» WHAT YOU WILL DO: Can you rewrite the data below as a numbered list, one entry per line, with the blank lines dropped?
--- START GIVEN DATA ---
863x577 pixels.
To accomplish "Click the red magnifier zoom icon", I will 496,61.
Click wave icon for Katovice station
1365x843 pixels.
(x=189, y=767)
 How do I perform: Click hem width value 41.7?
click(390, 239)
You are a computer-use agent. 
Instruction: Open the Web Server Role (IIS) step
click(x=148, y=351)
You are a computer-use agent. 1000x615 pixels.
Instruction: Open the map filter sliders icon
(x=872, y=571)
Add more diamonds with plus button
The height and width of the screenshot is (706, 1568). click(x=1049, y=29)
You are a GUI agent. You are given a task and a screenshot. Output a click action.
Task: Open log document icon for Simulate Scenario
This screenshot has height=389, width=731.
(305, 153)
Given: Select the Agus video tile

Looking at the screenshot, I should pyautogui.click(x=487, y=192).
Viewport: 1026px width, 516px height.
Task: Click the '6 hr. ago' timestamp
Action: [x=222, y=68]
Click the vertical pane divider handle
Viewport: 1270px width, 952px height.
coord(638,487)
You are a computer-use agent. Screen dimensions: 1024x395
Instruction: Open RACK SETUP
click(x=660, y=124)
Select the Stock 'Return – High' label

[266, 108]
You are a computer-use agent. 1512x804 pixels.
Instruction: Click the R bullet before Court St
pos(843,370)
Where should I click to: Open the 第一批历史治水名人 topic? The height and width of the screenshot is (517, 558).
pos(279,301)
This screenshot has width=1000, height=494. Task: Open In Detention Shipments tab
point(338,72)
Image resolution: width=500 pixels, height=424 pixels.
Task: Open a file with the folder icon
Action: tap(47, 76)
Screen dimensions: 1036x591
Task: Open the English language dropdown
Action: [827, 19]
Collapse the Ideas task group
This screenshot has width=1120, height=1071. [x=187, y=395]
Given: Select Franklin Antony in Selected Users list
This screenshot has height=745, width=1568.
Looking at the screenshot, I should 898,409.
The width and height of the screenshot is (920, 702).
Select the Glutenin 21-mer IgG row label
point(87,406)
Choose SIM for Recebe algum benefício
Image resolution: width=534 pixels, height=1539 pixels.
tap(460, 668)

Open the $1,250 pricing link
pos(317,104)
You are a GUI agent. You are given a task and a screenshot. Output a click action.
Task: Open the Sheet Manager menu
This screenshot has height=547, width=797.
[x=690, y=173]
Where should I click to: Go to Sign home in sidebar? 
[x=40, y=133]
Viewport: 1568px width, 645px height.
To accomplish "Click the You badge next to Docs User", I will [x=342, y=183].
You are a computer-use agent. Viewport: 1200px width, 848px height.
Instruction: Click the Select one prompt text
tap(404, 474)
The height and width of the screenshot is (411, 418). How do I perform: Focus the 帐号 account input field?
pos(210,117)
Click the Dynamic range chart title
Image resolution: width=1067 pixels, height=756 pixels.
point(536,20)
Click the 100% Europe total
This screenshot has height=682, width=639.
--- END GIVEN DATA ---
» RESULT OF THE TASK:
1. 863x577 pixels.
2. To accomplish "Click the red magnifier zoom icon", I will 496,61.
3. Click wave icon for Katovice station
4. 1365x843 pixels.
5. (x=189, y=767)
6.  How do I perform: Click hem width value 41.7?
7. click(390, 239)
8. You are a computer-use agent. 
9. Instruction: Open the Web Server Role (IIS) step
10. click(x=148, y=351)
11. You are a computer-use agent. 1000x615 pixels.
12. Instruction: Open the map filter sliders icon
13. (x=872, y=571)
14. Add more diamonds with plus button
15. The height and width of the screenshot is (706, 1568). click(x=1049, y=29)
16. You are a GUI agent. You are given a task and a screenshot. Output a click action.
17. Task: Open log document icon for Simulate Scenario
18. This screenshot has height=389, width=731.
19. (305, 153)
20. Given: Select the Agus video tile
21. Looking at the screenshot, I should pyautogui.click(x=487, y=192).
22. Viewport: 1026px width, 516px height.
23. Task: Click the '6 hr. ago' timestamp
24. Action: [x=222, y=68]
25. Click the vertical pane divider handle
26. Viewport: 1270px width, 952px height.
27. coord(638,487)
28. You are a computer-use agent. Screen dimensions: 1024x395
29. Instruction: Open RACK SETUP
30. click(x=660, y=124)
31. Select the Stock 'Return – High' label
32. [266, 108]
33. You are a computer-use agent. 1512x804 pixels.
34. Instruction: Click the R bullet before Court St
35. pos(843,370)
36. Where should I click to: Open the 第一批历史治水名人 topic? The height and width of the screenshot is (517, 558).
37. pos(279,301)
38. This screenshot has width=1000, height=494. Task: Open In Detention Shipments tab
39. point(338,72)
40. Image resolution: width=500 pixels, height=424 pixels.
41. Task: Open a file with the folder icon
42. Action: tap(47, 76)
43. Screen dimensions: 1036x591
44. Task: Open the English language dropdown
45. Action: [827, 19]
46. Collapse the Ideas task group
47. This screenshot has width=1120, height=1071. [x=187, y=395]
48. Given: Select Franklin Antony in Selected Users list
49. This screenshot has height=745, width=1568.
50. Looking at the screenshot, I should 898,409.
51. The width and height of the screenshot is (920, 702).
52. Select the Glutenin 21-mer IgG row label
53. point(87,406)
54. Choose SIM for Recebe algum benefício
55. Image resolution: width=534 pixels, height=1539 pixels.
56. tap(460, 668)
57. Open the $1,250 pricing link
58. pos(317,104)
59. You are a GUI agent. You are given a task and a screenshot. Output a click action.
60. Task: Open the Sheet Manager menu
61. This screenshot has height=547, width=797.
62. [x=690, y=173]
63. Where should I click to: Go to Sign home in sidebar? 
64. [x=40, y=133]
65. Viewport: 1568px width, 645px height.
66. To accomplish "Click the You badge next to Docs User", I will [x=342, y=183].
67. You are a computer-use agent. Viewport: 1200px width, 848px height.
68. Instruction: Click the Select one prompt text
69. tap(404, 474)
70. The height and width of the screenshot is (411, 418). How do I perform: Focus the 帐号 account input field?
71. pos(210,117)
72. Click the Dynamic range chart title
73. Image resolution: width=1067 pixels, height=756 pixels.
74. point(536,20)
75. Click the 100% Europe total
76. This screenshot has height=682, width=639.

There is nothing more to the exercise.